▸ **PARTS OF THE EXERCISE**:
(A) According to the lesson on rotating a character around an object, how many methods did Kevin Freeman show for getting a character to rotate around an object?
(B) From the lesson on rotating a character around an object, copy out word for word everything from "For the examples, I'll" down to "around a spot.".

====== DOCUMENT

Class 5 - Week 1 - Rotating a Character around an Object

We'll begin with a scenario.

Let's say you have a fireman that just heard the fire alarm go off and needs to spin and slide down a pole to get to the fire trucks. It may seem easy enough at first, but if you're working with FK limbs, having to reposition your character each time you rotate him around so that his hands stay on the pole can be very tiresome. IK brings it's own set of issues as the IK limbs would need to be repositioned separately from the body to avoid rotation issues or popping.

Luckily,  to make it much easier, there are some fairly simple techniques which we learned from the amazing Kevin Freeman. He showed us 5 different methods to get a character to rotate around an object easily, and although the last 2 methods are using tools that you'll get in either Class 6 or Animals and Creatures, I thought I should include them as well.

For the examples, I'll be using the fireman scenario that I mentioned above, but these methods can work with just about any situation where you need a character to spin around a spot.

============
====== SUPPLIED RECORDS

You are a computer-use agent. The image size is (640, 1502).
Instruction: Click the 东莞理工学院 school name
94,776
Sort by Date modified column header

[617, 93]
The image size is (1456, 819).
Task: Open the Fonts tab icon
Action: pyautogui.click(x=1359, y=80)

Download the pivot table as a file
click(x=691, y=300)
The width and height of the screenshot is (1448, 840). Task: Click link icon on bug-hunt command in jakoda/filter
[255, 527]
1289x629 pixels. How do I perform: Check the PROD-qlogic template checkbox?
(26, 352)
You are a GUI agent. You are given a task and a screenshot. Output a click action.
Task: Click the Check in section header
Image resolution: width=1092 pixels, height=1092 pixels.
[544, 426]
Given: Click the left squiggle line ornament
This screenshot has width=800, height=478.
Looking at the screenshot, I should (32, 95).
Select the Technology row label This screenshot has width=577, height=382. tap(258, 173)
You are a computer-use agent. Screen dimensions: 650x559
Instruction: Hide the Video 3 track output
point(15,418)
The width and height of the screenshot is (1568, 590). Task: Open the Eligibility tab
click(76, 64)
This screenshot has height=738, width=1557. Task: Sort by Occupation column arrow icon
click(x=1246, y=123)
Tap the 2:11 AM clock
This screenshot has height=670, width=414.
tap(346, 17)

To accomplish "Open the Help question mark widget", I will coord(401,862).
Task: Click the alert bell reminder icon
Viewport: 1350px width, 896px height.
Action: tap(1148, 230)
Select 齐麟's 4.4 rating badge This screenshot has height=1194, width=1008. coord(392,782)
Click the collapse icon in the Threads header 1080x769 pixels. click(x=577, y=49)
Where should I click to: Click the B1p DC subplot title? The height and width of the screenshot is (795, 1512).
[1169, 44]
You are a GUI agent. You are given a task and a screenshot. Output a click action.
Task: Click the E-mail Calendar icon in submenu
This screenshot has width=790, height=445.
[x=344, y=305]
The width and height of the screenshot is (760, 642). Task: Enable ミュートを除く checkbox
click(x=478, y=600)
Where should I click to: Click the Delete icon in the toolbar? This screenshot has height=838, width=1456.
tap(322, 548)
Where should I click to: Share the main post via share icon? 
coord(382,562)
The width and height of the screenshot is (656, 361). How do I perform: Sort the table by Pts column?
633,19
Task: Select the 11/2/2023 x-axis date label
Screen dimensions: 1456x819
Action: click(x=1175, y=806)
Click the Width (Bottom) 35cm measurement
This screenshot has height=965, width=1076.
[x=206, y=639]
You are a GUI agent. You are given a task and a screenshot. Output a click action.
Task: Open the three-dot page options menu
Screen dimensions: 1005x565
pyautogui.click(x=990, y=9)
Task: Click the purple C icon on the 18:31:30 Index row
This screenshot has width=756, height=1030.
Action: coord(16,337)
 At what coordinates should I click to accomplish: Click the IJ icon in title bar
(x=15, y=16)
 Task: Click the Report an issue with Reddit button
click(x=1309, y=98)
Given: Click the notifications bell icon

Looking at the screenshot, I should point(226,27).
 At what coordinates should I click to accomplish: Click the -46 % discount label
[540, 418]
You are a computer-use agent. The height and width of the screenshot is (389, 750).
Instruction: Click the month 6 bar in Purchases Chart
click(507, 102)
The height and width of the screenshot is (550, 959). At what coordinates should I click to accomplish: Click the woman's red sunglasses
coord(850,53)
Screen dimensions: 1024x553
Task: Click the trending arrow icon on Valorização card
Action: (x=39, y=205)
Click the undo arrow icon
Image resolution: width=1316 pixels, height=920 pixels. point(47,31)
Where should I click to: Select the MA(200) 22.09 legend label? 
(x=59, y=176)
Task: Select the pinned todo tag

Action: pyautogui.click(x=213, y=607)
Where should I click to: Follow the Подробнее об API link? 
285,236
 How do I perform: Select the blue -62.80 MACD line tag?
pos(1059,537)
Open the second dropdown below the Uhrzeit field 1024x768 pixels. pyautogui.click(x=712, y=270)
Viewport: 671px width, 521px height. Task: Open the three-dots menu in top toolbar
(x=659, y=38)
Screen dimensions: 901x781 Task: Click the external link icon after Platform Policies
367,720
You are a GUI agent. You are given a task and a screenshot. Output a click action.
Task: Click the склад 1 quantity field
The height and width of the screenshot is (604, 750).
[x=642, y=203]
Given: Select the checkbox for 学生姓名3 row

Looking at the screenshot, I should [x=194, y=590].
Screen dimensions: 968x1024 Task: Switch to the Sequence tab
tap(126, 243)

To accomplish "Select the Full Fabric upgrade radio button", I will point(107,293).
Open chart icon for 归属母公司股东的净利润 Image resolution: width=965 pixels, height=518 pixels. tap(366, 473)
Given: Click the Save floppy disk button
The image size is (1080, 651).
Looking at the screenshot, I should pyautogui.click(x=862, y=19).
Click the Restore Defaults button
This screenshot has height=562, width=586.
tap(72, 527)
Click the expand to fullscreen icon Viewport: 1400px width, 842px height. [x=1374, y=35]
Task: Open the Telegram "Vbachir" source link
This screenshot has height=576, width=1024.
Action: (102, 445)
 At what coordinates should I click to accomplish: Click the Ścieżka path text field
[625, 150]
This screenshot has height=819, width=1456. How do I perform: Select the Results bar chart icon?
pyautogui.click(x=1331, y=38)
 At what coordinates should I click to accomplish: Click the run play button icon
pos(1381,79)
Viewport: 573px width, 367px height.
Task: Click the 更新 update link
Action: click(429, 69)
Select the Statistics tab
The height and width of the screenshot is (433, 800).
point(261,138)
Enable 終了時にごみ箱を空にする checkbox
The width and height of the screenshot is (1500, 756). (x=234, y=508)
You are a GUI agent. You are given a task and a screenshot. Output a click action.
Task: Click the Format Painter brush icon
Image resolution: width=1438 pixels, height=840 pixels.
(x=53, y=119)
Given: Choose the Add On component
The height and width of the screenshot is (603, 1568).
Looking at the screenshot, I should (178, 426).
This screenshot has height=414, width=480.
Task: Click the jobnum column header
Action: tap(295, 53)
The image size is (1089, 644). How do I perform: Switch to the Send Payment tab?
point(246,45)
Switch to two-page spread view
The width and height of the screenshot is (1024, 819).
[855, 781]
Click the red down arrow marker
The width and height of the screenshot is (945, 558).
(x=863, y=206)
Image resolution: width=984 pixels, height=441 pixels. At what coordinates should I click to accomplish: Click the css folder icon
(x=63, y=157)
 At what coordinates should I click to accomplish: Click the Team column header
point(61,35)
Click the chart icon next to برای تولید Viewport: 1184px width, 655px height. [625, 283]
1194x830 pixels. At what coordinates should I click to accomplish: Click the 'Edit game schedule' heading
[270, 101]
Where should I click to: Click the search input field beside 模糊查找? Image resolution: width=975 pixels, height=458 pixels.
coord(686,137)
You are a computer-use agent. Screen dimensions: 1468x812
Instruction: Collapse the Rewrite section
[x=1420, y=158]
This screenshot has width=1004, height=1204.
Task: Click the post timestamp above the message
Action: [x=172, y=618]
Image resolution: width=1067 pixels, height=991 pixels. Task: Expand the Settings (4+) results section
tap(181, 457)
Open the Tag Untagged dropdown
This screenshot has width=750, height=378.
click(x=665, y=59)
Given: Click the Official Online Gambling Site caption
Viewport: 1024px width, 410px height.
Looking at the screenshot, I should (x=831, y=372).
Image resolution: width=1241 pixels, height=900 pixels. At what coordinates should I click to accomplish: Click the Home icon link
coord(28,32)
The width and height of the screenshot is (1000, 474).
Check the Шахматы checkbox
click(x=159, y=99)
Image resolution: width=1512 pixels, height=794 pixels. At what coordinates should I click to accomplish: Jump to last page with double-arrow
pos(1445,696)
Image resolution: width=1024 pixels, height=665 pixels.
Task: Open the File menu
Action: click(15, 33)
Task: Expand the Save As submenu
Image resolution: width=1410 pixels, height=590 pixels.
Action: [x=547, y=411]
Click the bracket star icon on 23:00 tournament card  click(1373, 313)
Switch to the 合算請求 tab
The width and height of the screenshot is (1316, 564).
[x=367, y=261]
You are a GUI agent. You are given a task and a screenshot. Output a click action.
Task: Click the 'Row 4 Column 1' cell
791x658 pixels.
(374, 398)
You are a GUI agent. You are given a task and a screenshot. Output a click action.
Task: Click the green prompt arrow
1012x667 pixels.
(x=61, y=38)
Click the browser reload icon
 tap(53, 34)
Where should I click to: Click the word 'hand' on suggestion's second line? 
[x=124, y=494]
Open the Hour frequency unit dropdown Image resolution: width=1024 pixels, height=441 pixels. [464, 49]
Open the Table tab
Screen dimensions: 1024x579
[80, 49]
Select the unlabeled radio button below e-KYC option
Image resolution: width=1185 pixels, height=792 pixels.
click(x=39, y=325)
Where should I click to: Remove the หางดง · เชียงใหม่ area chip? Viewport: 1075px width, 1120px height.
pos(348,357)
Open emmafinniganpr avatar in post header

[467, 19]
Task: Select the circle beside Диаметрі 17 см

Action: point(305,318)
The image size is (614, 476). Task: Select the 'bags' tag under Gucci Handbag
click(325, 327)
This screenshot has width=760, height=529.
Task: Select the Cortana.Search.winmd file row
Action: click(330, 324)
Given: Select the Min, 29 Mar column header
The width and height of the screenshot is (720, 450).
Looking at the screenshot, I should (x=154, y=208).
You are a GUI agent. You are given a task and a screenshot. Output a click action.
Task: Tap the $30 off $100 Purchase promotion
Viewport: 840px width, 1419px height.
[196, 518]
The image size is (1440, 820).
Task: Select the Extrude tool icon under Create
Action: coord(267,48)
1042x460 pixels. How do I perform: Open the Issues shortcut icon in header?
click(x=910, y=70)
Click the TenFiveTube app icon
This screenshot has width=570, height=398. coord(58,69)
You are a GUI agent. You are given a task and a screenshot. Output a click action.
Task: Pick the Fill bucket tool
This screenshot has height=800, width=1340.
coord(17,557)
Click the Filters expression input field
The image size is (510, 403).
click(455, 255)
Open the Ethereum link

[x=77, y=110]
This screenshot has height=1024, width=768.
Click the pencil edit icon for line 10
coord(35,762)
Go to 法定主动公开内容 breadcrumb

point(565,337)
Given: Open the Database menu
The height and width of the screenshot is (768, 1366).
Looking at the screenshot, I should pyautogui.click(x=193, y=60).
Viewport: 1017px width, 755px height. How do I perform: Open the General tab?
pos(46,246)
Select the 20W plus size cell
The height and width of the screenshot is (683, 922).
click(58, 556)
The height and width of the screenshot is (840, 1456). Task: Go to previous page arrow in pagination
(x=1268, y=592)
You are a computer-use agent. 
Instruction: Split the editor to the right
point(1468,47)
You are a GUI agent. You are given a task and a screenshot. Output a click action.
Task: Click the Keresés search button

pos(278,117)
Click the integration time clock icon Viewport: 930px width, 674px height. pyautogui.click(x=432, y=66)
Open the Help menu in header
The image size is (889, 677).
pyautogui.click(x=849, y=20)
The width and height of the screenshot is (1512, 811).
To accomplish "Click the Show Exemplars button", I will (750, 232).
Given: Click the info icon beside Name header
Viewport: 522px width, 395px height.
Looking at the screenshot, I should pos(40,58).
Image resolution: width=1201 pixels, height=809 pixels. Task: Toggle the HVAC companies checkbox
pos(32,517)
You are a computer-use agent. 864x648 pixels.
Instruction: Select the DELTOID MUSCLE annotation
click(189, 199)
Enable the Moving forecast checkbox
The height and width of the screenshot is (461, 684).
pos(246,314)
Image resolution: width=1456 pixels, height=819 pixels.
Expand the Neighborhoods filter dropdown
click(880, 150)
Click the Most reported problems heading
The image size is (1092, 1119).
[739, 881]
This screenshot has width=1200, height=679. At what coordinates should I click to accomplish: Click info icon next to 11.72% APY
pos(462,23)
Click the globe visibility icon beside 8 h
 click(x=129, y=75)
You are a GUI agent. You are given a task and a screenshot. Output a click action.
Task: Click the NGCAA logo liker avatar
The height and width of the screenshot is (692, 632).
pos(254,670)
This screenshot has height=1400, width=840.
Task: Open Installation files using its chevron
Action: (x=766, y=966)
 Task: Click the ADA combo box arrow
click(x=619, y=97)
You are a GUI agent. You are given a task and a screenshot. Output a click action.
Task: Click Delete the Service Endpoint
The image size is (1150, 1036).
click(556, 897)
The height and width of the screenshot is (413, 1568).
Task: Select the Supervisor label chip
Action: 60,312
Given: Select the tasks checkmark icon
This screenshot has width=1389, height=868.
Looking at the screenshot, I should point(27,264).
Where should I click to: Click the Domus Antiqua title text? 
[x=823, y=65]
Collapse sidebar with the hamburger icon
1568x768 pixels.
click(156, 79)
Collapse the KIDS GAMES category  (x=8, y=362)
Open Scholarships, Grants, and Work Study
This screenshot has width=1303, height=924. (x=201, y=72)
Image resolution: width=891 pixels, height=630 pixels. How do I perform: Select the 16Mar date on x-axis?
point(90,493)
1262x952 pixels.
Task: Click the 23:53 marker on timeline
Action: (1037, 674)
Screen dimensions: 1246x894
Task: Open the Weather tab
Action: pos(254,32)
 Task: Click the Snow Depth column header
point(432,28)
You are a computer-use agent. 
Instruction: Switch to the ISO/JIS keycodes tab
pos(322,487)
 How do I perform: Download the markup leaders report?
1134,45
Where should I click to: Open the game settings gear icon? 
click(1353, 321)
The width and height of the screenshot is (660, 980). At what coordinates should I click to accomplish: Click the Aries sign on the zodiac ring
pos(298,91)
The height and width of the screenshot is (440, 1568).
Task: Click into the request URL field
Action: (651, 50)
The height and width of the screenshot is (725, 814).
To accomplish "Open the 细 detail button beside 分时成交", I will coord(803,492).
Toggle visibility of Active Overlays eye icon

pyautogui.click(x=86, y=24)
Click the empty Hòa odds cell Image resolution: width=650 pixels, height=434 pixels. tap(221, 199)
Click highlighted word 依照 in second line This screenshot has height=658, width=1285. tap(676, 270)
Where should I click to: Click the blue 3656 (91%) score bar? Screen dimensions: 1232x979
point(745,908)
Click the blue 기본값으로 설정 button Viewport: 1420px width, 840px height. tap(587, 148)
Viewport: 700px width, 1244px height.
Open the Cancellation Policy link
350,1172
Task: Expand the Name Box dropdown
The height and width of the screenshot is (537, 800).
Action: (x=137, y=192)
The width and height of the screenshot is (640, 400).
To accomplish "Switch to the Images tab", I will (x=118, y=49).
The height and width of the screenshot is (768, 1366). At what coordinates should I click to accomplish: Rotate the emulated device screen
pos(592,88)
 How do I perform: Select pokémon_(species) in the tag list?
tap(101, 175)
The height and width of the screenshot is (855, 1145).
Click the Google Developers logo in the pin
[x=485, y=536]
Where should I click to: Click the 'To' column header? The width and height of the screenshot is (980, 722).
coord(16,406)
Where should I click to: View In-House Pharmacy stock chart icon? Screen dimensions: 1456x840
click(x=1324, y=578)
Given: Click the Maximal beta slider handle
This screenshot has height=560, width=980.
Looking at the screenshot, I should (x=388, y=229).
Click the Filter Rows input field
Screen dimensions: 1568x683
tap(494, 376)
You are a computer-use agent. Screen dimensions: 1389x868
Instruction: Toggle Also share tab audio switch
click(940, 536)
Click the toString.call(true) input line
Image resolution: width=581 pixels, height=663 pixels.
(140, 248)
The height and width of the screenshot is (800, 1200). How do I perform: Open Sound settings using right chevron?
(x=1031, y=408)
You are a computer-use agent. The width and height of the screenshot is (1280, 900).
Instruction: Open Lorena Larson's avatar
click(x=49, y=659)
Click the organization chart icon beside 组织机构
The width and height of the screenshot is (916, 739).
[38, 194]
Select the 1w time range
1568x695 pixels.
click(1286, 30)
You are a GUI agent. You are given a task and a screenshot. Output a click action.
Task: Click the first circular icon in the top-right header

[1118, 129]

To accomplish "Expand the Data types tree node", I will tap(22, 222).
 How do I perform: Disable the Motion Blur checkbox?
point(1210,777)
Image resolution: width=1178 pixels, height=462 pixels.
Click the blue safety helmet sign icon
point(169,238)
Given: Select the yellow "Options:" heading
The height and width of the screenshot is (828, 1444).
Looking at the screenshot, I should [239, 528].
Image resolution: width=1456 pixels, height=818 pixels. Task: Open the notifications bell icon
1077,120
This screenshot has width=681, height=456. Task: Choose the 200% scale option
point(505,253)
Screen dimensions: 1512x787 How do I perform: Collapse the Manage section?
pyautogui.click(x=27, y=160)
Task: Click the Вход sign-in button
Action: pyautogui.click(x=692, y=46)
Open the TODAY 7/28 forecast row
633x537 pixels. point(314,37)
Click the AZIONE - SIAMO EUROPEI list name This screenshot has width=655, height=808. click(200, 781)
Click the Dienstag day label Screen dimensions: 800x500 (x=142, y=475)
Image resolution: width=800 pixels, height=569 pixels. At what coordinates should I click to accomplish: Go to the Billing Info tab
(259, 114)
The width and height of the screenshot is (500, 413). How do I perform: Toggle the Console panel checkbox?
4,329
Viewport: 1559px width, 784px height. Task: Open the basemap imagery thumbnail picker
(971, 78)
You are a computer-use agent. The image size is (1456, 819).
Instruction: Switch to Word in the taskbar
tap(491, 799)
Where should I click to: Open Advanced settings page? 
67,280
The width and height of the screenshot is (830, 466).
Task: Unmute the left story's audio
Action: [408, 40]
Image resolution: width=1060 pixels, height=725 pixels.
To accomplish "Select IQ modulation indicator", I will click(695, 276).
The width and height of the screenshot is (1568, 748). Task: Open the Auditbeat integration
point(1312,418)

============

▸ **ANSWERS FOR THE TASKS**:
(A) Five different methods.

(B)
For the examples, I'll be using the fireman scenario that I mentioned above, but these methods can work with just about any situation where you need a character to spin around a spot.